**What you have to do**
Copy the piece about Mets manager Mickey Callaway word for word, from start to finish.

**Text**
*** Begin section ***

New York Mets manager Mickey Callaway has some wonderful qualities. The best is his willingness to hold himself accountable.
For far too many years, the Mets always just seemed to reward poor play. Veteran players who continued to struggle would not only remain on the team but continue to play regularly.
In prior recent seasons, Terry Collins would sound like a broken record. He would say how that particular player would just have to get going. How exactly does a manager get someone going?
Hitting and pitching coaches are there to correct a flaw in a hitter’s swing or a pitcher’s mechanics. The player still ultimately has to perform. At the end of the day, when you have so many prospects vying for a promotion to the majors, players have to perform or be replaced by someone else who will.
Mickey Callaway was named the Mets manager for the 2018 season. Having been a successful pitching coach for the Cleveland Indians under Terry Francona, Callaway was ready to become a manager for the first time. You could feel his energy from the moment he started speaking in his introductory press conference.
The difference is that he backs up his words with actions.

*** End section ***

**Source data**

*** Begin section ***

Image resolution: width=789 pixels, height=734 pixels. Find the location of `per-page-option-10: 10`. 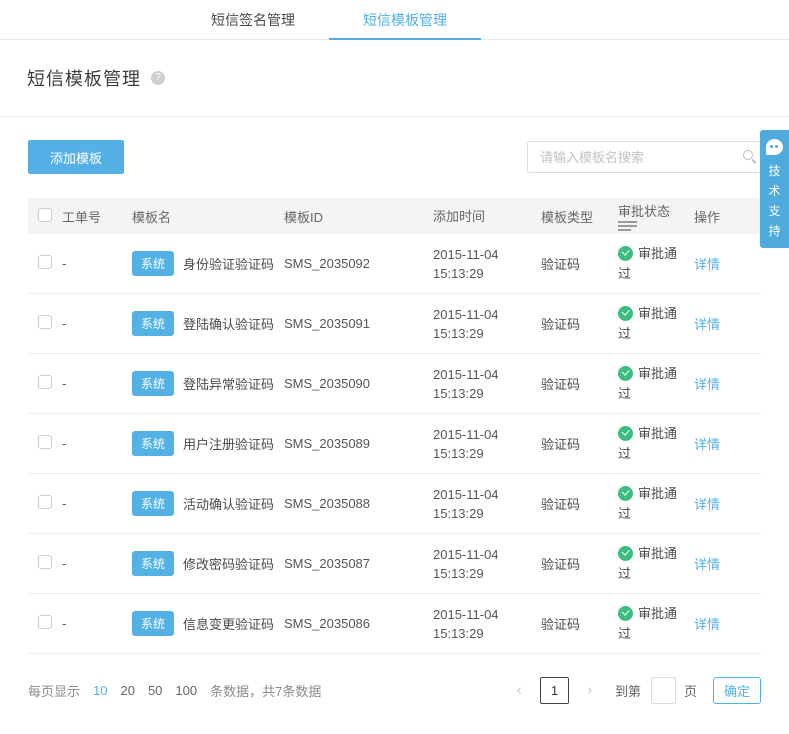

per-page-option-10: 10 is located at coordinates (100, 690).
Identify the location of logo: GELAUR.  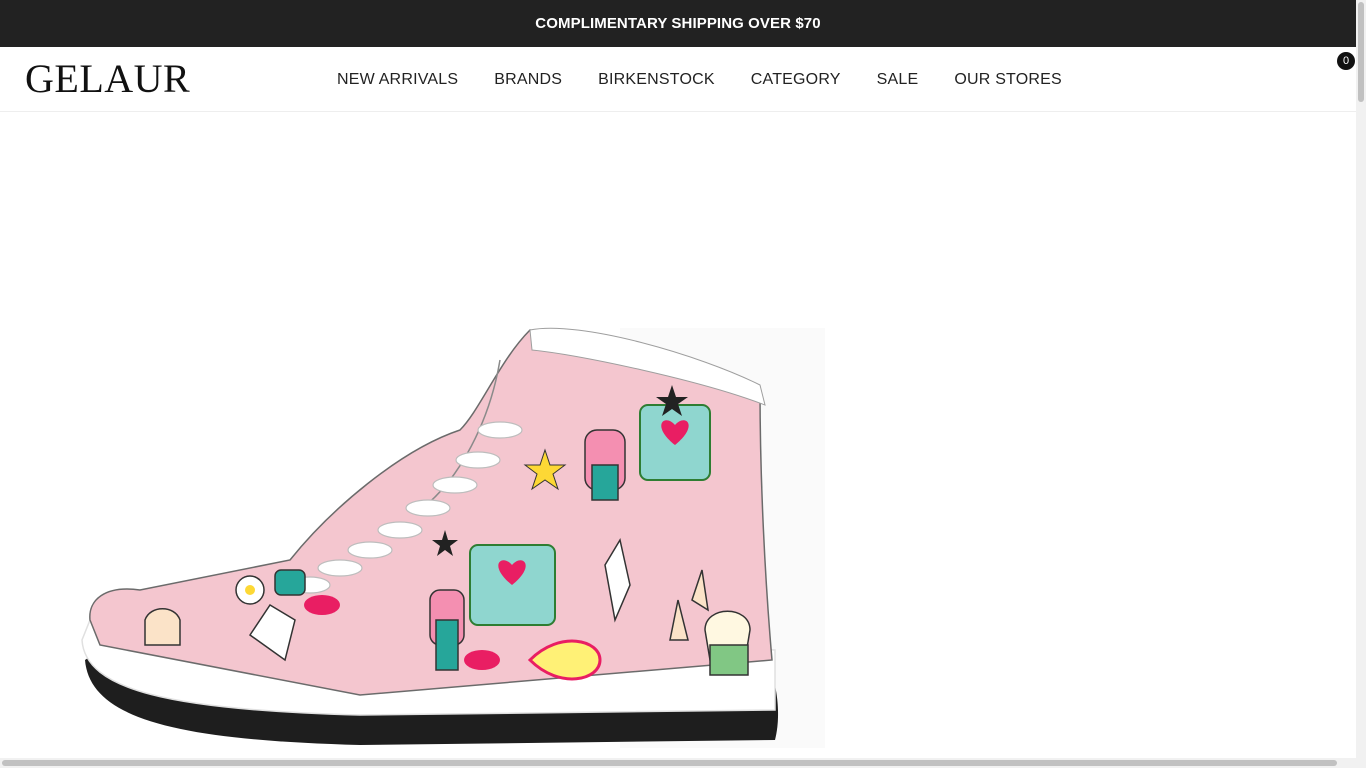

*** End section ***

**Written response**
New York Mets manager Mickey Callaway has some wonderful qualities. The best is his willingness to hold himself accountable.
For far too many years, the Mets always just seemed to reward poor play. Veteran players who continued to struggle would not only remain on the team but continue to play regularly.
In prior recent seasons, Terry Collins would sound like a broken record. He would say how that particular player would just have to get going. How exactly does a manager get someone going?
Hitting and pitching coaches are there to correct a flaw in a hitter’s swing or a pitcher’s mechanics. The player still ultimately has to perform. At the end of the day, when you have so many prospects vying for a promotion to the majors, players have to perform or be replaced by someone else who will.
Mickey Callaway was named the Mets manager for the 2018 season. Having been a successful pitching coach for the Cleveland Indians under Terry Francona, Callaway was ready to become a manager for the first time. You could feel his energy from the moment he started speaking in his introductory press conference.
The difference is that he backs up his words with actions.